▶ _Estratto della pagina_:
■ ■ ■ ■ ■
Nostalgia e shock culturale, se il “cervello in fuga” decide di tornare

Partire e restare, partire e ritornare.  Mentre si conoscono bene le motivazioni che dettano la scelta di una partenza - maggiori soddisfazioni economiche, stabilità lavorativa, carriera più rapida, minore precariato, desiderio di evasione e di crescita - un po’ meno approfondito è il fenomeno dei rientri in Italia da parte di chi con tanto coraggio è partito e con ancora più coraggio decide di fare il biglietto di ritorno.  Certo è che i nuovissimi dati dell’Istat sulla mobilità internazionale dei cittadini italiani rivelano una frenata.

Tanti dicono di tornare nel Belpaese perché è solo qui che si sentono davvero a casa, felici. Secondo l’Harvard Study of Adult Development a rendere appagante la vita, infatti, non sarebbe tanto il denaro quanto la vita sociale e affettiva, la qualità dei legami: “Le esperienze all'estero hanno diversi motivi per essere affrontate e di solito sono positivi, gratificanti, come l'aumento dei compensi e maggiori opportunità di carriera - spiega a 9Colonne Mauro Schiavella, psicologo di Doctolib - rappresentano un arricchimento sia dal punto di vista professionale sia delle relazioni sociali. La capacità di relazionarsi con gli altri potrebbe rappresentare per un datore di lavoro un valore aggiunto: chi ha vissuto all’estero ha infatti flessibilità e capacità di adattarsi” sottolinea l’esperto.
■ ■ ■ ■ ■
Secondo l'estratto della pagina, quale studio sostiene che a rendere appagante la vita non sia tanto il denaro quanto la vita sociale e affettiva? Il materiale riportato di seguito proviene da una fonte diversa.
■ ■ ■ ■ ■
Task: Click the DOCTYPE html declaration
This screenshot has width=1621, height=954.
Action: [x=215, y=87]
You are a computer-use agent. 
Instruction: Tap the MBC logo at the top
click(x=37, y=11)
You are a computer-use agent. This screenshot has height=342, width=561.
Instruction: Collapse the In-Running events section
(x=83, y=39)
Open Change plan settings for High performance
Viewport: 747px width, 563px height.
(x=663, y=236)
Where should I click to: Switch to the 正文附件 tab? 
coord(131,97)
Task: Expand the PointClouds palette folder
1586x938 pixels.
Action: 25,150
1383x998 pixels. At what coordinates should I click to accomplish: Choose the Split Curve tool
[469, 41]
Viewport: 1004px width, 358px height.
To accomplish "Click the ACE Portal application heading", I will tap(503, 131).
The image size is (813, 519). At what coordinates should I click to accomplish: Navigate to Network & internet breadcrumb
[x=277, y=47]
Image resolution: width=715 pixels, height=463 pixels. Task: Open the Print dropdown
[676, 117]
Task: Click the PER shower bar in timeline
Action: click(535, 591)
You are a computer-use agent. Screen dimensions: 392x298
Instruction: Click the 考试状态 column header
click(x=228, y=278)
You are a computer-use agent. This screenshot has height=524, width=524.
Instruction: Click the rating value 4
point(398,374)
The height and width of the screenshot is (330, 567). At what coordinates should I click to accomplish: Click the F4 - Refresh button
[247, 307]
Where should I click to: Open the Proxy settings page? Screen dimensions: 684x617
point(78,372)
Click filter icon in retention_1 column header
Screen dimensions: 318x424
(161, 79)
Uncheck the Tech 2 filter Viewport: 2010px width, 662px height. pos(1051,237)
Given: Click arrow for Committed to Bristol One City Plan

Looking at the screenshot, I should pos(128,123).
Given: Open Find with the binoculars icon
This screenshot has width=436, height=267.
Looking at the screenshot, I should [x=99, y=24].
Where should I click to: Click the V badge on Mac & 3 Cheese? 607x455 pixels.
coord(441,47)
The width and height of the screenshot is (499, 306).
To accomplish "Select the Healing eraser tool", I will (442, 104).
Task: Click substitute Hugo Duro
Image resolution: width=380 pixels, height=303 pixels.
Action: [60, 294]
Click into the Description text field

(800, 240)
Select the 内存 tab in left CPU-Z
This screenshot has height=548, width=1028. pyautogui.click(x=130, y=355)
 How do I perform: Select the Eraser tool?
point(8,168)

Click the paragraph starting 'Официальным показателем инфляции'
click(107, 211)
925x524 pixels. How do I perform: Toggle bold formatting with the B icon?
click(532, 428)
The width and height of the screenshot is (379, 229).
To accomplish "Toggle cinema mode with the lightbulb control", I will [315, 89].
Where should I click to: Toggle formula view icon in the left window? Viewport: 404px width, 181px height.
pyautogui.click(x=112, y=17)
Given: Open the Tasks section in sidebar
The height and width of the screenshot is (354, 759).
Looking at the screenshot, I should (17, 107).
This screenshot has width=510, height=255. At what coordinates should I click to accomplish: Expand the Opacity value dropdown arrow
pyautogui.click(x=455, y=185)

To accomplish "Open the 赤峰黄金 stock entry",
■ ■ ■ ■ ■
▶ _Soluzione_: L'Harvard Study of Adult Development.